- WRITTEN REQUEST A
From the passage on the Haag–Kastler axioms, reproduce the part that opens with the words containing "### Terminology" and closes with "not appear directly.".
- WRITTEN REQUEST B
Write what follows the final sentence of the passage on the Haag–Kastler axioms.

— START OF SELECTED EXCERPT —

# Contents

## Idea

The Haag–Kastler axioms (sometimes also called Araki–Haag–Kastler axioms) try to capture in a mathematically precise way the notion of quantum field theory (QFT), by axiomatizing how its local nets of observables should behave.

Although they are called axioms, one should keep in mind that the Haag-Kastler approach to QFT has not reached its final state, so that different versions of the axioms are used by practitioners of the field.

### Terminology

The approch to quantum field theory based on these axioms is often called AQFT : either for axiomatic quantum field theory (since it was among the first attempts to put the edifice of QFT on solid axiomatic grounds) or algebraic quantum field theory (since it amplifies the algebras of local observables over the spaces of states). Neither of these terms is very descriptive. First there is another, dual, axiomatization which does axiomatize the propagation of states – see FQFT – which, second, is also “algebraic” in some sense, even though algebras of observables to not appear directly.

Another common term for these axioms is local quantum field theory (see the title of the standard textbook (Haag)) since, as becomes clear below, they are focused on encoding the locality properties of QFT in terms of the algebras of observables. However, also the core aspect of extended FQFT is all about the notion of locality of QFT.

— END OF SELECTED EXCERPT —
— START OF DATA SEGMENT —

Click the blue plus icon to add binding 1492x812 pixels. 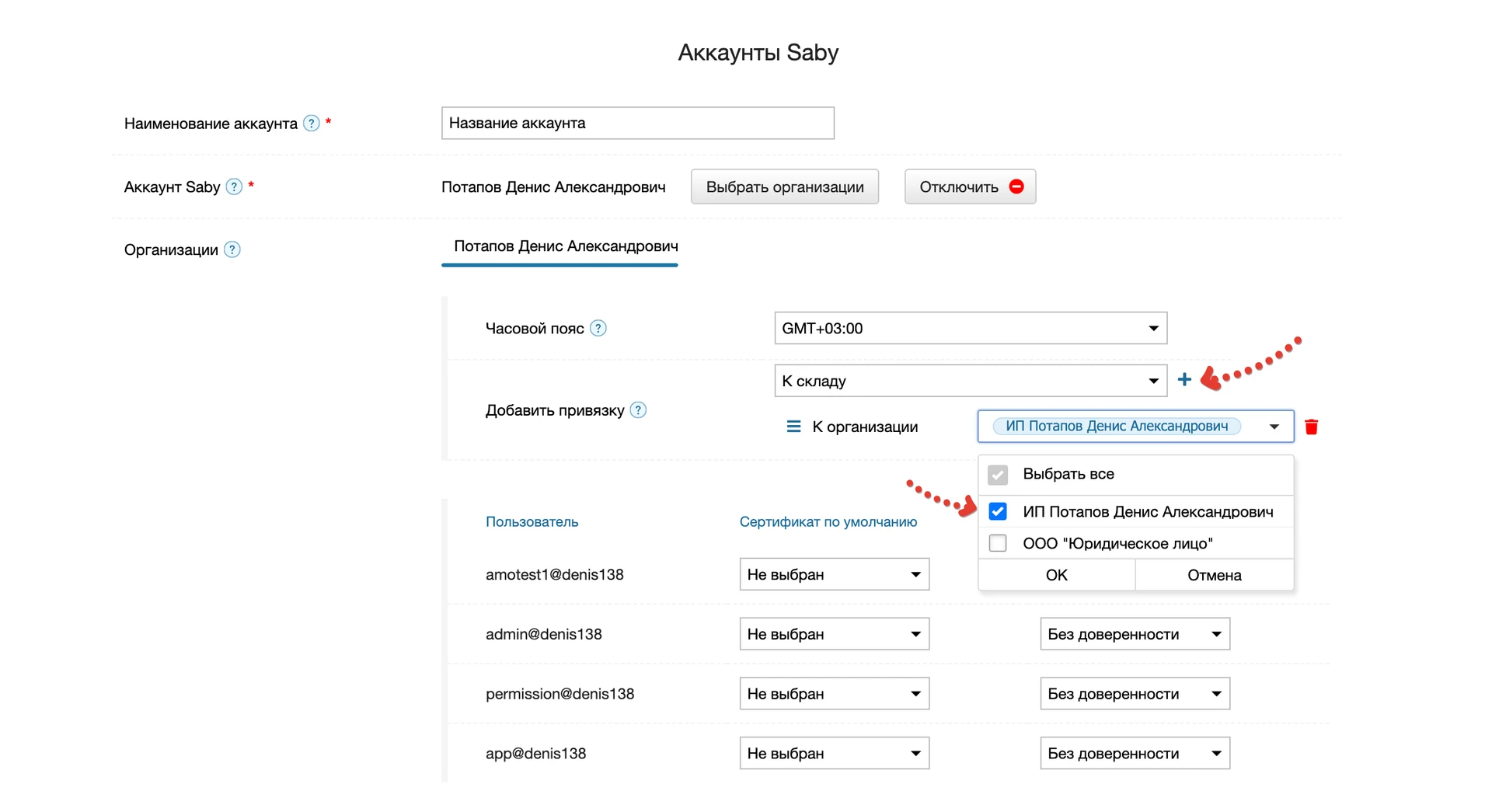coord(1183,379)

— END OF DATA SEGMENT —

- EXERCISE RESULT A
### Terminology

The approch to quantum field theory based on these axioms is often called AQFT : either for axiomatic quantum field theory (since it was among the first attempts to put the edifice of QFT on solid axiomatic grounds) or algebraic quantum field theory (since it amplifies the algebras of local observables over the spaces of states). Neither of these terms is very descriptive. First there is another, dual, axiomatization which does axiomatize the propagation of states – see FQFT – which, second, is also “algebraic” in some sense, even though algebras of observables to not appear directly.

- EXERCISE RESULT B
Therefore neither of the traditional terms for QFT as axiomatized by Haag-Kastler is truly descriptive in that it genuinely distinguishes from the other, the Atiyah-Segal axiomatization by FQFT. What does distinguish the two approaches may be characterized in traditional terminology of quantum theory as follows (Schreiber, SatiSchreiber):

### Motivation

A central difference between the Haag-Kastler axioms and traditionally more widespread formulations of QFT (usually far from being formalized in any way) is the emphasis of the algebra of observables of a QFT (Heisenberg picture) and the de-emphasis of the (Hilbert) spaces of states (Schrödinger picture). This emphasis receives motivation from the the fact that many technical problems of QFT simply disappear when one is not trying to form its spaces of states, while at the same time no real information about the theory is lost.

Examples of technical problems that formulation in terms of spaces of states bring with them are the following:

## Formulation

We formulate the ideas of the core axioms of Haag-Kastler, and their intended physical meaning. For more details see local net of observables.

1. spacetime locality

Since the fields in quantum field theory (such as the electromagnetic field) exhibit and are characterized by their local excitations (for instance the value of the electric/magnetic field strength at any point) having effects only locally (the field excitations at two points a finite distance apart do not directly influence each other) the fields over any region of spacetime form a subsystem of the fields of any larger region and in particular of the total system.

If “quantum mechanical system” is formalized as “C-star algebra” (of observables) then “subsystem” translates to “sub-$C^*$-algebra”. Therefore the above sentence translates into: quantum fields form a copresheaf of C-star algebras on spacetimes whose co-restriction morphisms are monomorphisms.

In AQFT such is called an isotonic net of algebras .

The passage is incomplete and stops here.